▸ Data extract:
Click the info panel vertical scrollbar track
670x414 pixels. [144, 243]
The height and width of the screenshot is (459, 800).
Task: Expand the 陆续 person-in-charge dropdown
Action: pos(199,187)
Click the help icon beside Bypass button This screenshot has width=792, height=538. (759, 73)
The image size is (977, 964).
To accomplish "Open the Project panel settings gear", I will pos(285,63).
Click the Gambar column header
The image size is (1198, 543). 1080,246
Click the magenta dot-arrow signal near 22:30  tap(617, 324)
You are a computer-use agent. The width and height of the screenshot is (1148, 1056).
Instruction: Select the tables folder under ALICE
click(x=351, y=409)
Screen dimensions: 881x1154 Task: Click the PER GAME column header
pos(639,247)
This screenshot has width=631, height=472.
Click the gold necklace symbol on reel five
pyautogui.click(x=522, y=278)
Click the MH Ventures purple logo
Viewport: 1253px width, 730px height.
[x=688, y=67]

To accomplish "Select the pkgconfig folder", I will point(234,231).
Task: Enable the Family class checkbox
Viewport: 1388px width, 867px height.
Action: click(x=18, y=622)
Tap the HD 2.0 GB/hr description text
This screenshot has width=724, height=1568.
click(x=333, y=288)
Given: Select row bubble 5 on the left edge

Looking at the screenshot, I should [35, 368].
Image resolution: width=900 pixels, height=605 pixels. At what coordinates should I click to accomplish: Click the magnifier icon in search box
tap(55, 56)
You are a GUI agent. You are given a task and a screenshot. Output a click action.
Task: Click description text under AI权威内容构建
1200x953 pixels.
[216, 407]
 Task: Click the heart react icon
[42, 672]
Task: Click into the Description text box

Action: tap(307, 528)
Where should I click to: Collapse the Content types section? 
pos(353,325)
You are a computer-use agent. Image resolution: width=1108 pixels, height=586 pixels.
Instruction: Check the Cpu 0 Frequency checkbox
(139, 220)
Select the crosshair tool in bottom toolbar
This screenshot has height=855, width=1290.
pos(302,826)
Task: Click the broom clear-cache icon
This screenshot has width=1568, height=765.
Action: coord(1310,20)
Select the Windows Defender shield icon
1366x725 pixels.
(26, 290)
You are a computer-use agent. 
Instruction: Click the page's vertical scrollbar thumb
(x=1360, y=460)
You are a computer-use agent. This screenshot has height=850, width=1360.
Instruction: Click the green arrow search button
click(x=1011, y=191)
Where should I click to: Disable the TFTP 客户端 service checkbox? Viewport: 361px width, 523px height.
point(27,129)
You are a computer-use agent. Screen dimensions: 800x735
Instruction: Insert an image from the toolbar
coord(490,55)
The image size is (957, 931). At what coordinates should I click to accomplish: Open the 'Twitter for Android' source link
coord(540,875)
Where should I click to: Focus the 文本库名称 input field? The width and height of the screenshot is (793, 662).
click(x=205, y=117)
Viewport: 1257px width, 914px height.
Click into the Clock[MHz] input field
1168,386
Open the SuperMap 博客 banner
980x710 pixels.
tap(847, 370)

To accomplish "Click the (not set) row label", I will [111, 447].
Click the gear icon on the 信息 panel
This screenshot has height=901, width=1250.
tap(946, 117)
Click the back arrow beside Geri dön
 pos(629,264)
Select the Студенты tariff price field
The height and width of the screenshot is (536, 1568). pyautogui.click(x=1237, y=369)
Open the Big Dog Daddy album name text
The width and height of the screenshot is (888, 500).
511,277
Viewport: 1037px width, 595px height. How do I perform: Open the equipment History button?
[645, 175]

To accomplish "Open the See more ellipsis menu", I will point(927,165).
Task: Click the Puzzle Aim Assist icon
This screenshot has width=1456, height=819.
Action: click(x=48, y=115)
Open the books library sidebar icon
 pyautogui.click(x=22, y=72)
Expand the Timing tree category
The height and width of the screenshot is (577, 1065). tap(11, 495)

▸ Work to be completed:
Quote the line that contains "Click the gear icon on the 信息 panel" and each line after it through the end of the data, exactly, leaving out everything else.

▸ Answer space:
Click the gear icon on the 信息 panel
This screenshot has height=901, width=1250.
tap(946, 117)
Click the back arrow beside Geri dön
 pos(629,264)
Select the Студенты tariff price field
The height and width of the screenshot is (536, 1568). pyautogui.click(x=1237, y=369)
Open the Big Dog Daddy album name text
The width and height of the screenshot is (888, 500).
511,277
Viewport: 1037px width, 595px height. How do I perform: Open the equipment History button?
[645, 175]

To accomplish "Open the See more ellipsis menu", I will point(927,165).
Task: Click the Puzzle Aim Assist icon
This screenshot has width=1456, height=819.
Action: click(x=48, y=115)
Open the books library sidebar icon
 pyautogui.click(x=22, y=72)
Expand the Timing tree category
The height and width of the screenshot is (577, 1065). tap(11, 495)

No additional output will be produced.